Miniature Motion-Picture Photography

Miniature Motion-Picture Photography

 

the filming of various objects, structures, machines, and so on using scale models. Two main types of miniature photography are distinguished: filming of the miniature alone and composite photography, in which the miniature, in the foreground, coincides in perspective with full-scale objects in the background. Filming of the miniature alone is used when the shooting of objects or scenery in full size is impractical or requires too great an expense.

Panoramas of cities, battles, and volcanic eruptions are depicted by means of miniature photography. To make the difference in the speed of the actions taking place in the real objects and the models undetectable when viewed on a motion-picture screen, the filming is speeded up (overcranked) in proportion to the size of the image and the scale of the miniature (60-90 or more frames per second). The reproduction of the object in the miniature must be highly accurate, since the images of the models are enlarged several hundred times during projection onto a screen. Therefore, miniature photography is done mainly in panoramic and long shots, with the addition of full-size pieces of scenery in the foreground.

Composite photography is used mainly to portray those parts of especially large and expensive scenery that do not serve as a background for action.

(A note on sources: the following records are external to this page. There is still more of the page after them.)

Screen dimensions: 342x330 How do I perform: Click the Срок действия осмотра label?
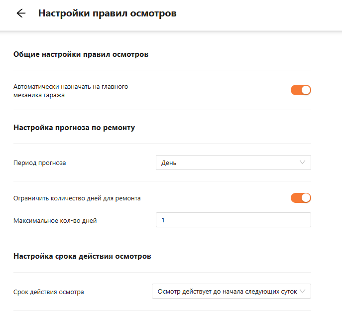pyautogui.click(x=49, y=292)
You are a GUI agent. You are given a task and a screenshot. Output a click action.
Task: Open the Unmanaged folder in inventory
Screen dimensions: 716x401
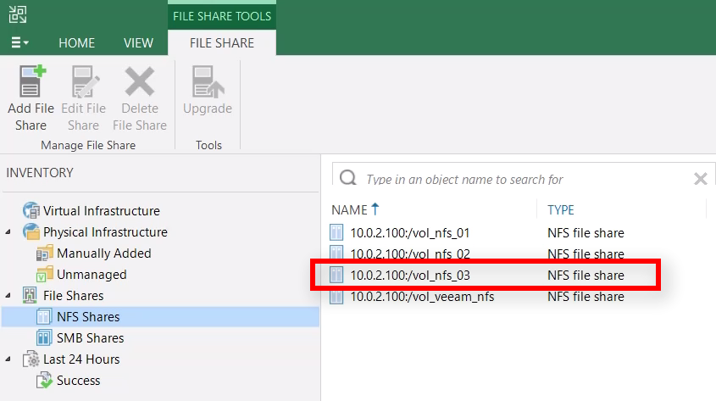pyautogui.click(x=91, y=275)
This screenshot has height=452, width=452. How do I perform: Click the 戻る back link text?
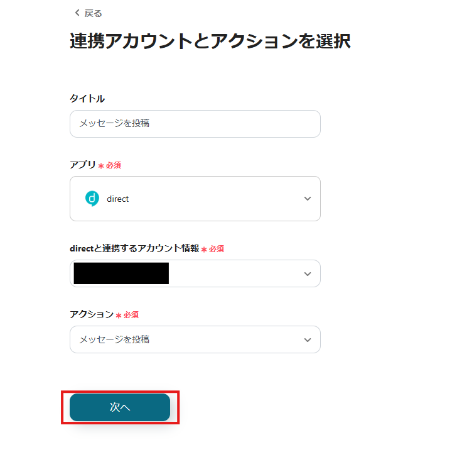point(93,13)
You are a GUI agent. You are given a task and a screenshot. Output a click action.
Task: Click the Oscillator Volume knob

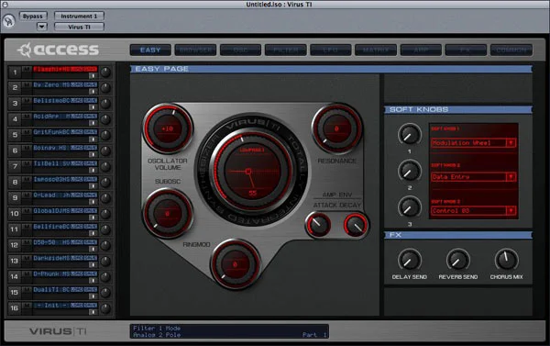pos(168,128)
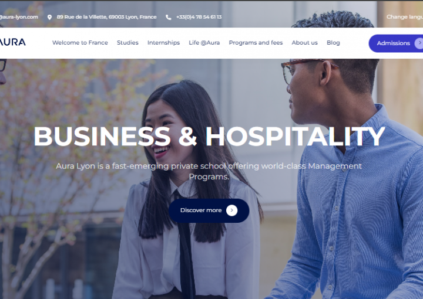Click the AURA logo
423x299 pixels.
pos(12,42)
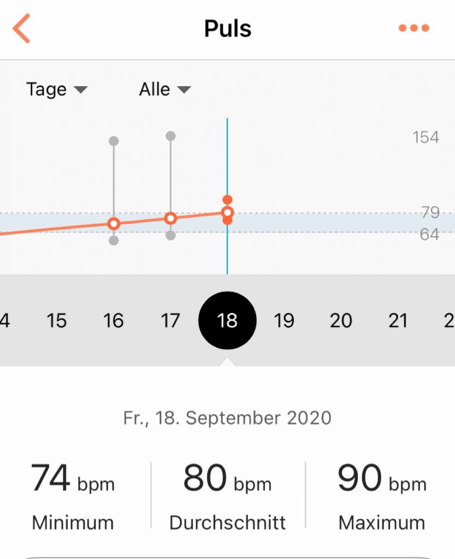Image resolution: width=455 pixels, height=559 pixels.
Task: Tap the average data point for day 17
Action: pyautogui.click(x=170, y=218)
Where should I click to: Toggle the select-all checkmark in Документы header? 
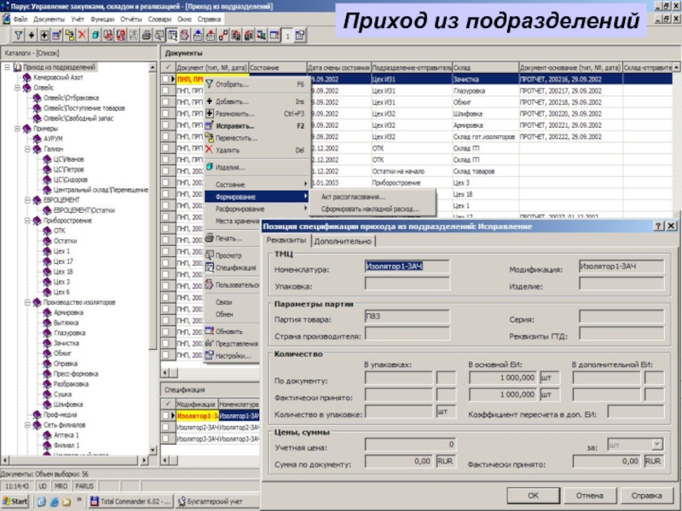(168, 66)
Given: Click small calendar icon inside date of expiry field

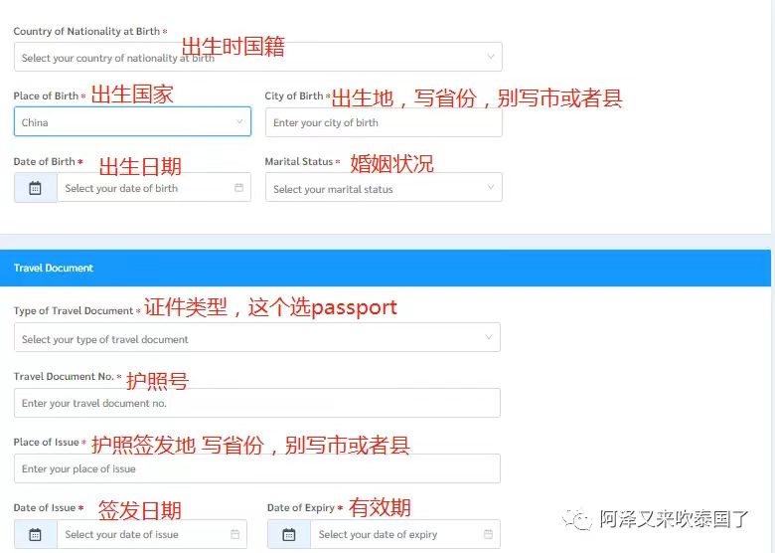Looking at the screenshot, I should [488, 534].
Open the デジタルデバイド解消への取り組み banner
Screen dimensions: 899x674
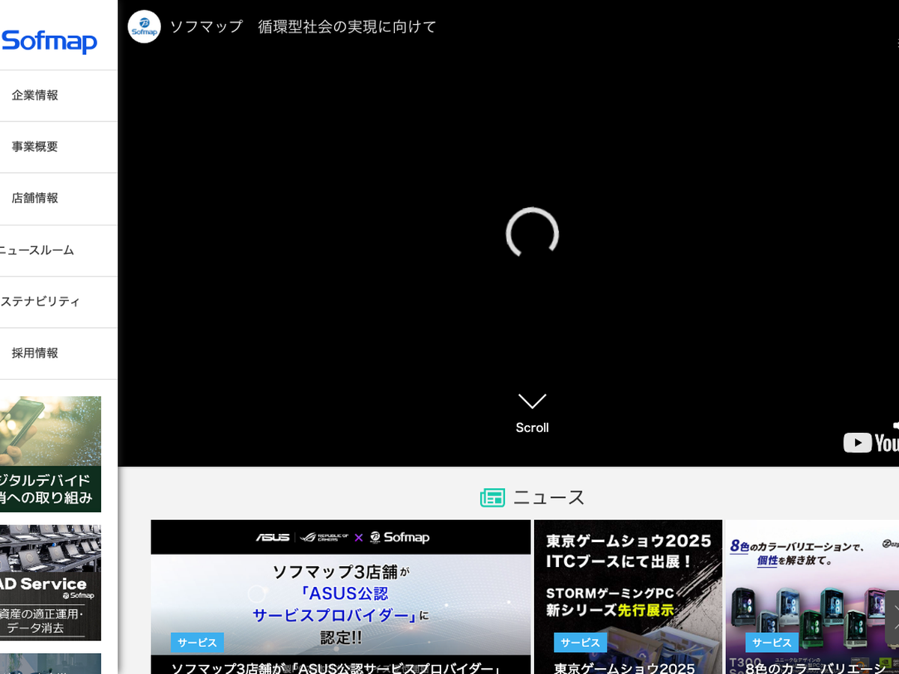click(x=50, y=454)
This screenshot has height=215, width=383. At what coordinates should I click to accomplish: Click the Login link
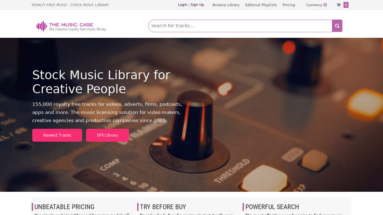pyautogui.click(x=182, y=5)
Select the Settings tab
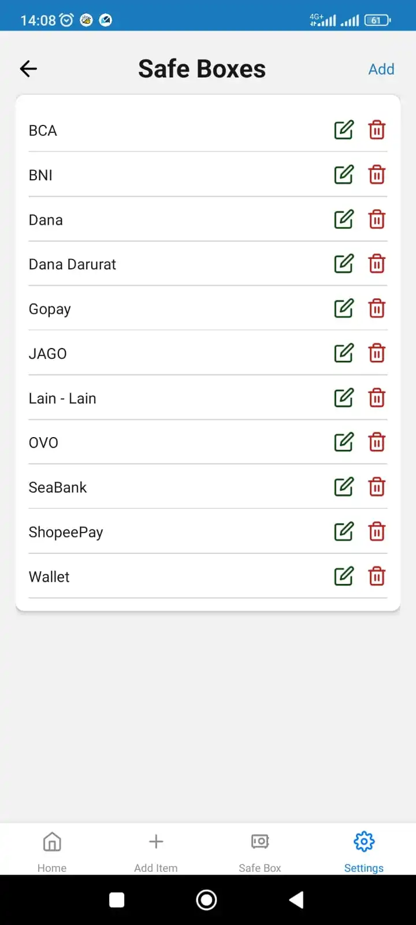This screenshot has height=925, width=416. tap(364, 851)
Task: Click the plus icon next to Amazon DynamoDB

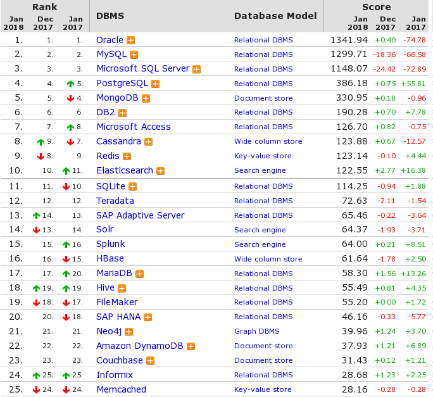Action: 190,346
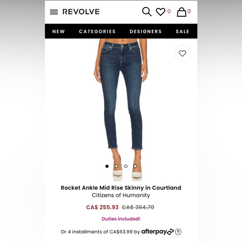
Task: Open the shopping bag
Action: 182,12
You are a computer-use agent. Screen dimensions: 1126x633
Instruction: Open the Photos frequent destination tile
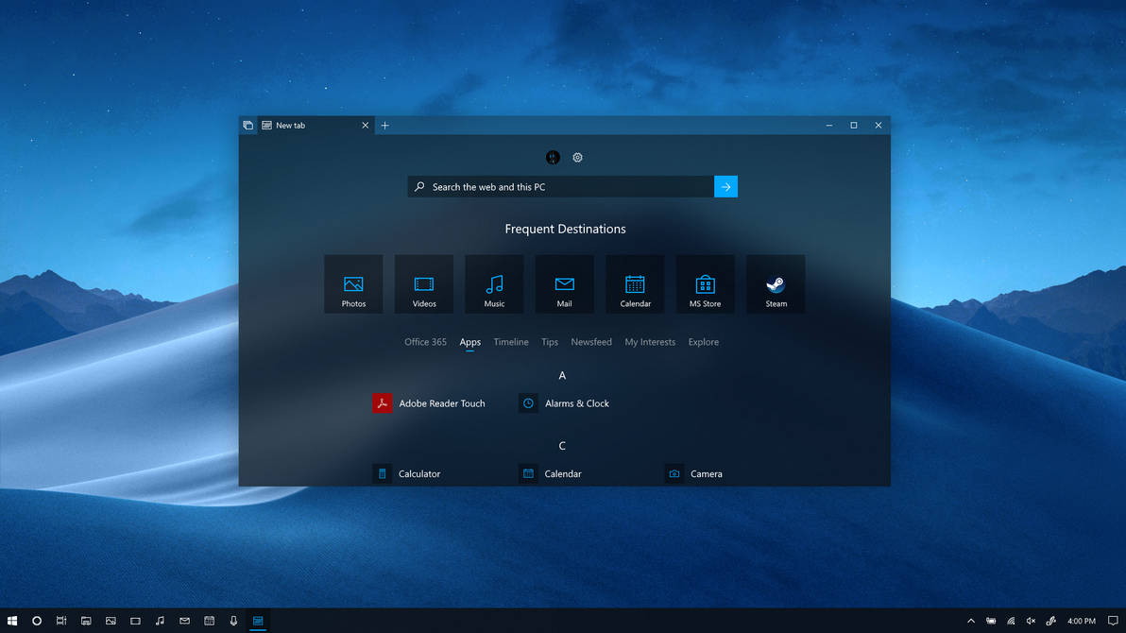click(x=353, y=283)

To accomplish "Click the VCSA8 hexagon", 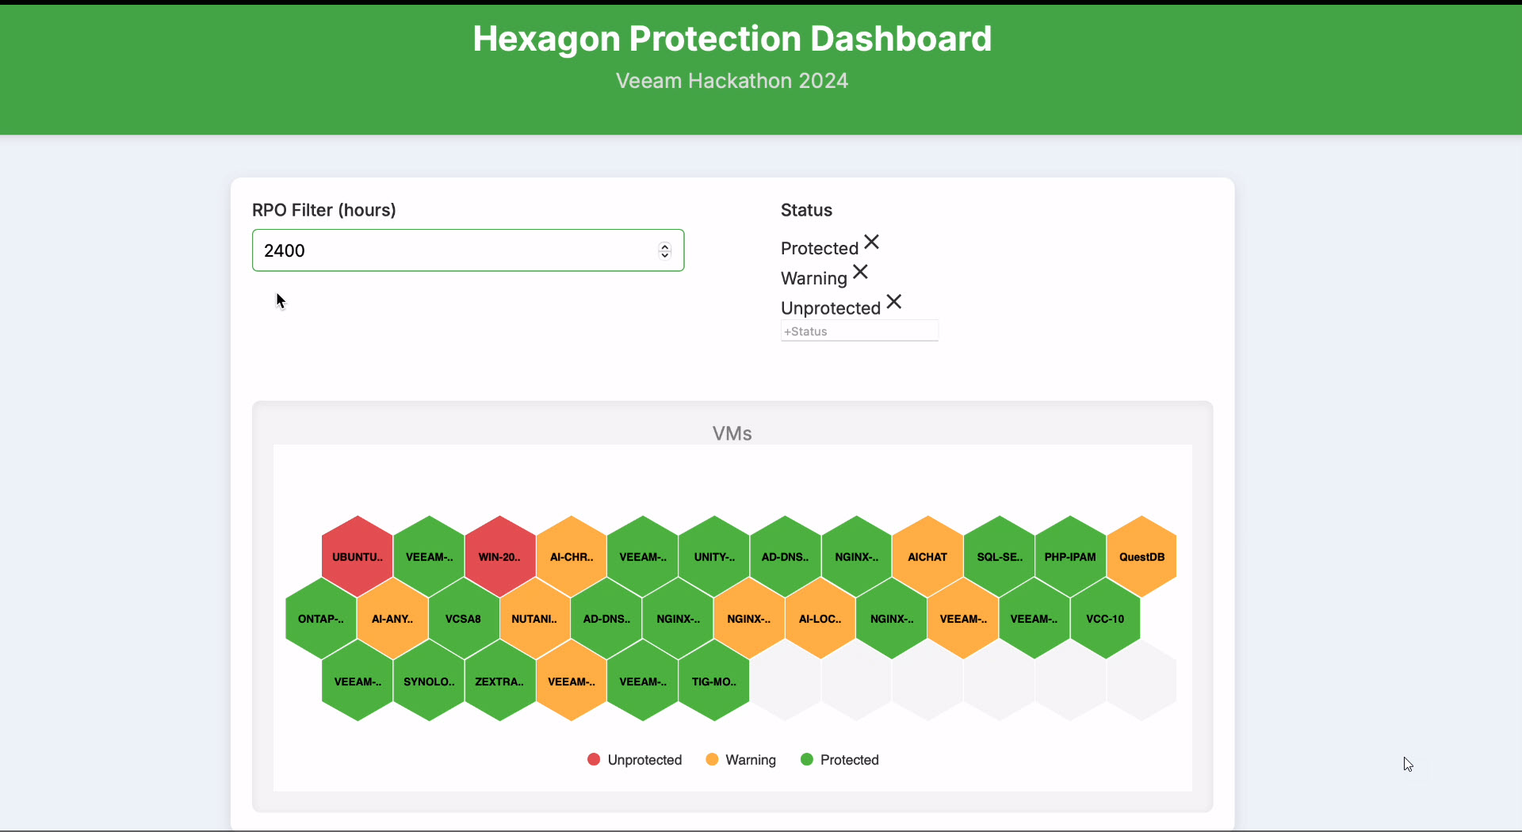I will [463, 619].
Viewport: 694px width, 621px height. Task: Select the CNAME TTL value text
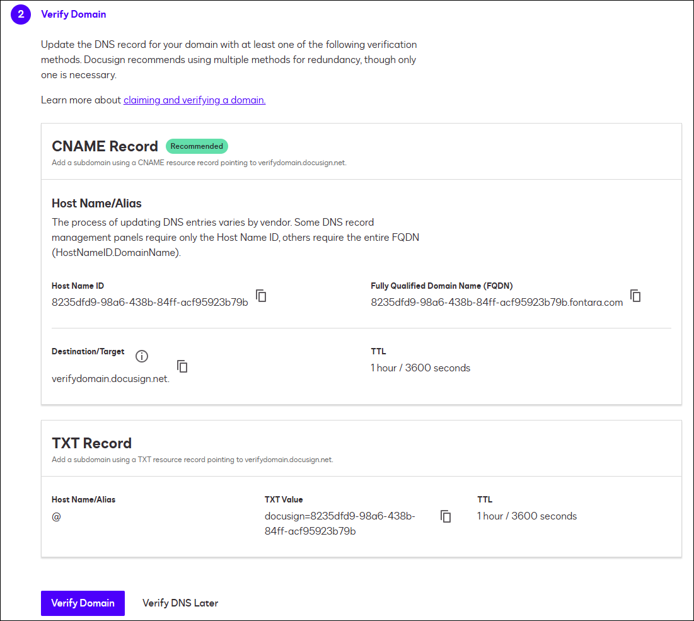(x=421, y=367)
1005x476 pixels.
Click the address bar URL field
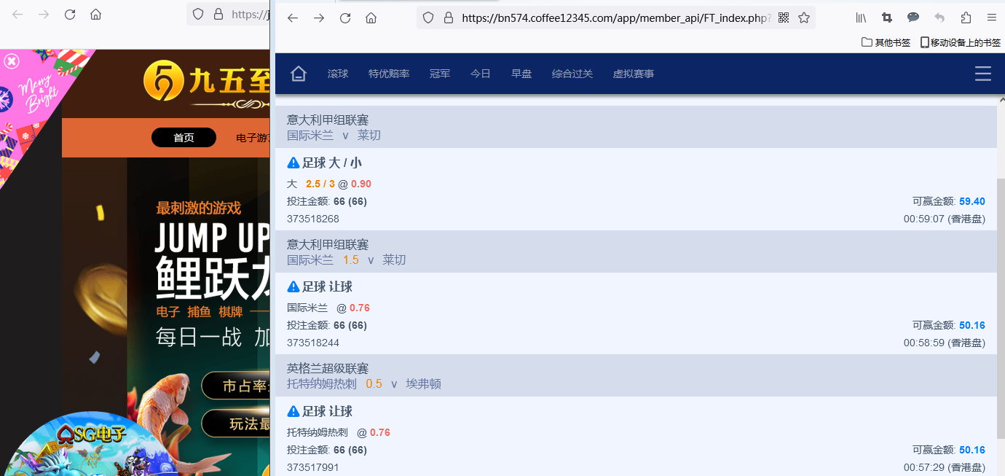click(x=615, y=17)
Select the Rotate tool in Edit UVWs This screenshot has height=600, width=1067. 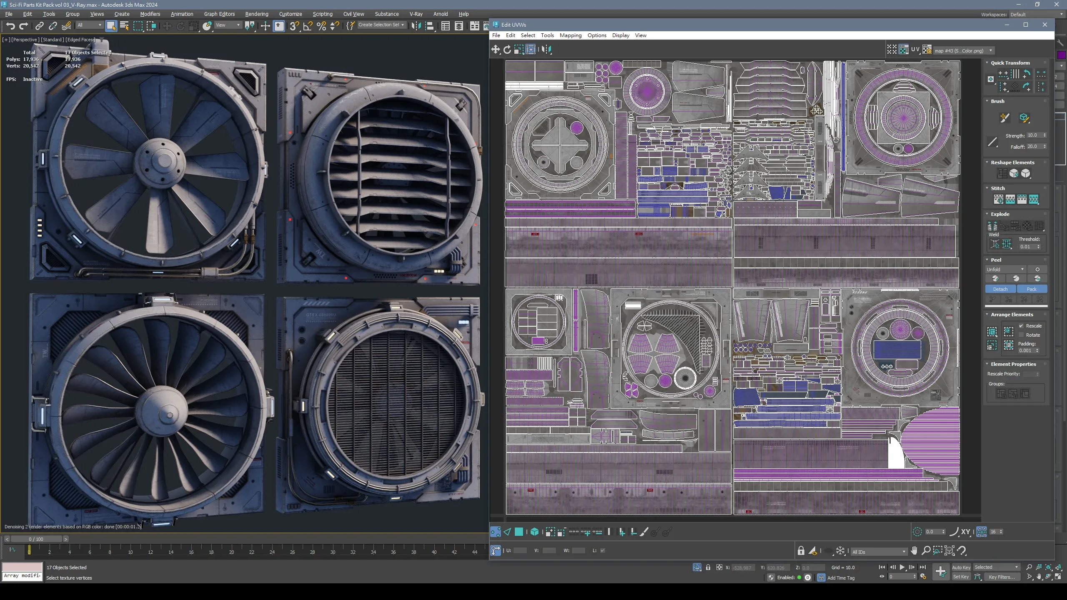[x=507, y=50]
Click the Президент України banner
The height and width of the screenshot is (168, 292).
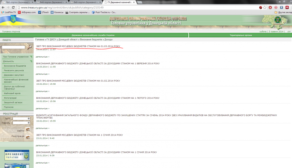[17, 155]
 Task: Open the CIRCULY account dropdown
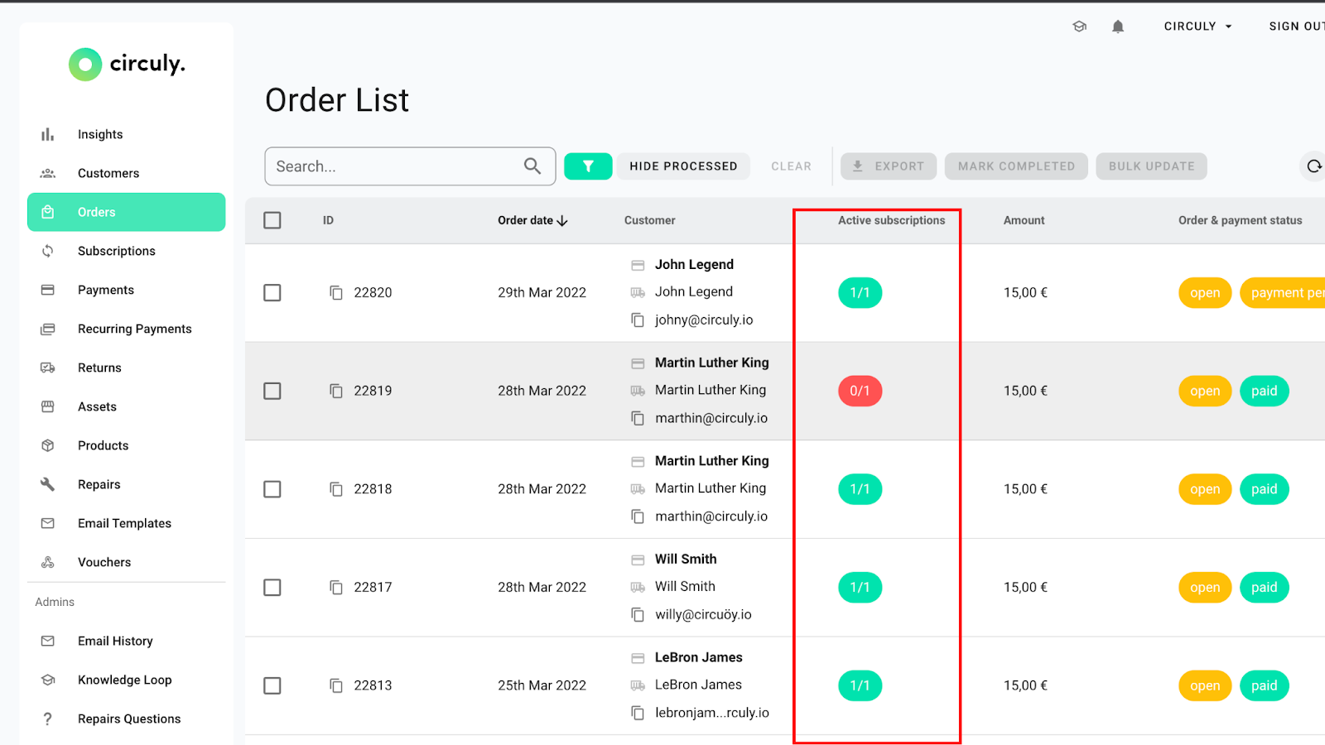[1197, 26]
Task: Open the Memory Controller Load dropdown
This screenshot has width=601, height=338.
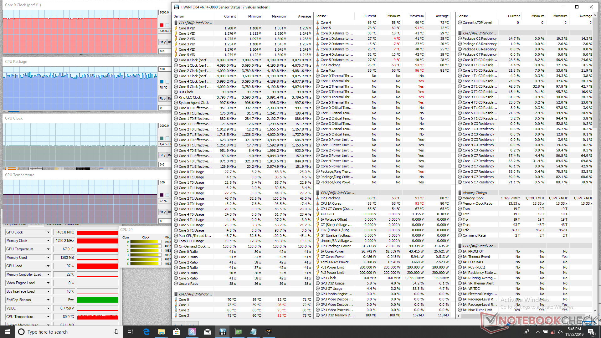Action: 48,274
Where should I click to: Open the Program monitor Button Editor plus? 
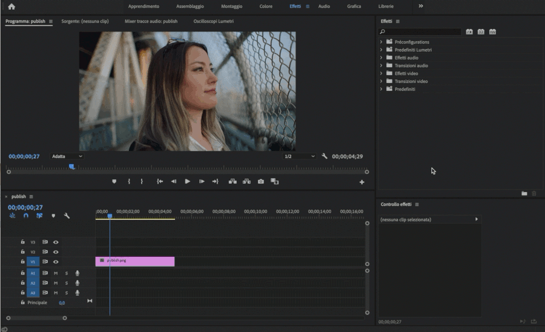(x=362, y=182)
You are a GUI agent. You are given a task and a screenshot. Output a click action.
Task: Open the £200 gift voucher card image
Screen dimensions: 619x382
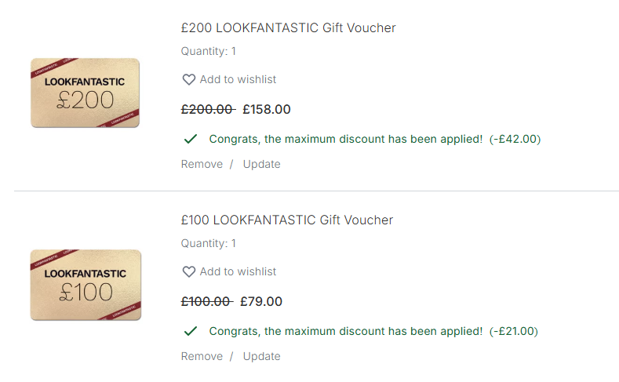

Miniatures are often used for depicting large objects visible in the background or to one side and the upper parts of complex interior scenery (stucco ceilings or domes), which must be shown in different aspects (foreshortenings). In such cases, in addition to a reduction of expenditures for scenery, it becomes possible to create effects otherwise impossible with the construction of scenery on a 1:1 scale. Photography with a miniature in the foreground is also used as a method of changing the external appearance of a real object. For this purpose, a real landscape is combined in a frame with miniature structures depicting, for example, a castle on top of a hill or a magic city on the bank of a real river.

REFERENCES

Ptushko, A. L., and N. S. Renkov. Kombinirovannye i triukovye kinos”emki. Moscow, 1948.
Tolmachev, V. B., and K. N. Polianskii. Proektirovanie i postroika kinodekoratsii. Moscow, 1956.
Gorbachev, B. K. Tekhnika kombinirovannykh s”emok, 2nd ed. Moscow, 1961.